[Data supplied — start]
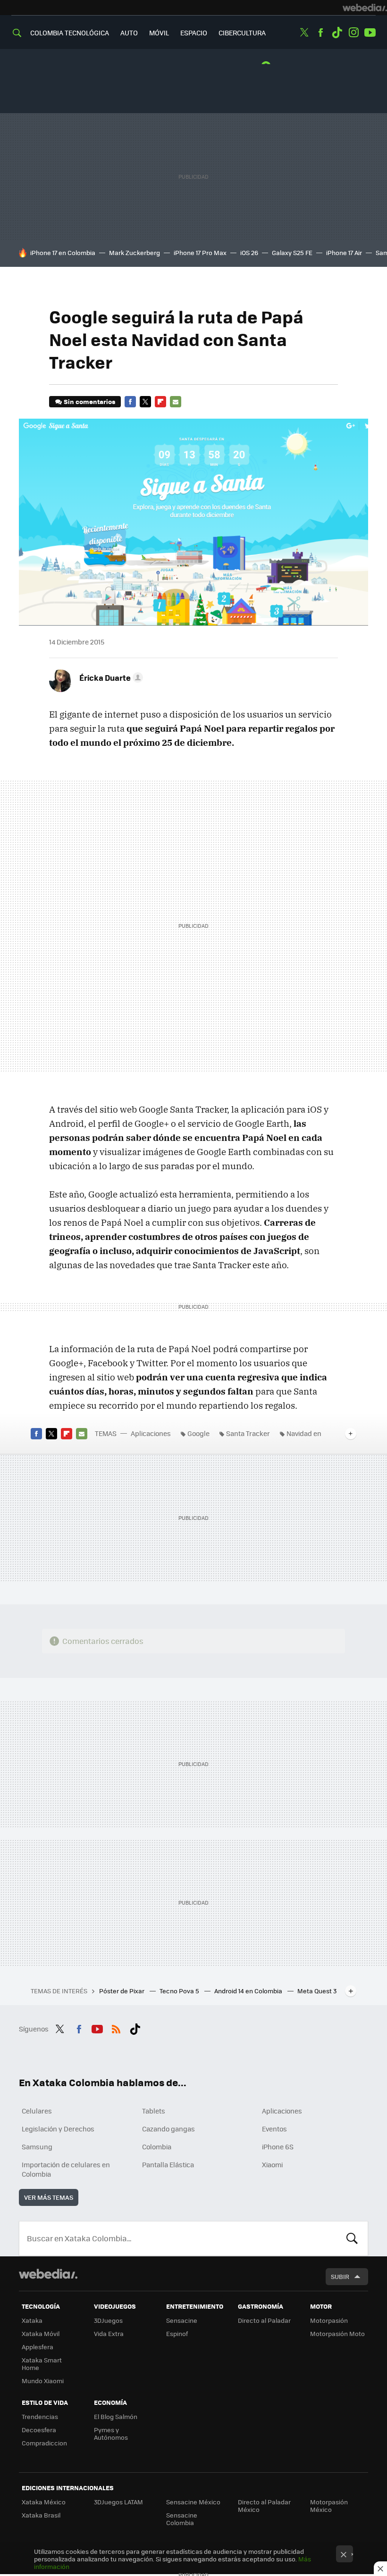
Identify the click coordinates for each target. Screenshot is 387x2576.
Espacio (193, 32)
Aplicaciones (151, 1433)
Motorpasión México (329, 2505)
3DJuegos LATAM (118, 2501)
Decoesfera (39, 2429)
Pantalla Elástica (168, 2164)
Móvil (159, 32)
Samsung (37, 2146)
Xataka (32, 2320)
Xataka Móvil (40, 2333)
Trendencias (40, 2416)
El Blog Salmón (115, 2416)
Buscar (352, 2238)
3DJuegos (108, 2320)
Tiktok (337, 32)
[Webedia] (365, 7)
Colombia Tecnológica (69, 32)
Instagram (353, 32)
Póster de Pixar (122, 1990)
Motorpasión (329, 2320)
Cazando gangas (168, 2128)
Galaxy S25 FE (292, 252)
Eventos (274, 2128)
[Data supplied — finish]
→ **Directions**: Every line from the one containing "Xataka Móvil (40, 2333)" through the end of the data must be repeated exactly, and no other line.

→ **Answer space**:
Xataka Móvil (40, 2333)
Trendencias (40, 2416)
El Blog Salmón (115, 2416)
Buscar (352, 2238)
3DJuegos (108, 2320)
Tiktok (337, 32)
[Webedia] (365, 7)
Colombia Tecnológica (69, 32)
Instagram (353, 32)
Póster de Pixar (122, 1990)
Motorpasión (329, 2320)
Cazando gangas (168, 2128)
Galaxy S25 FE (292, 252)
Eventos (274, 2128)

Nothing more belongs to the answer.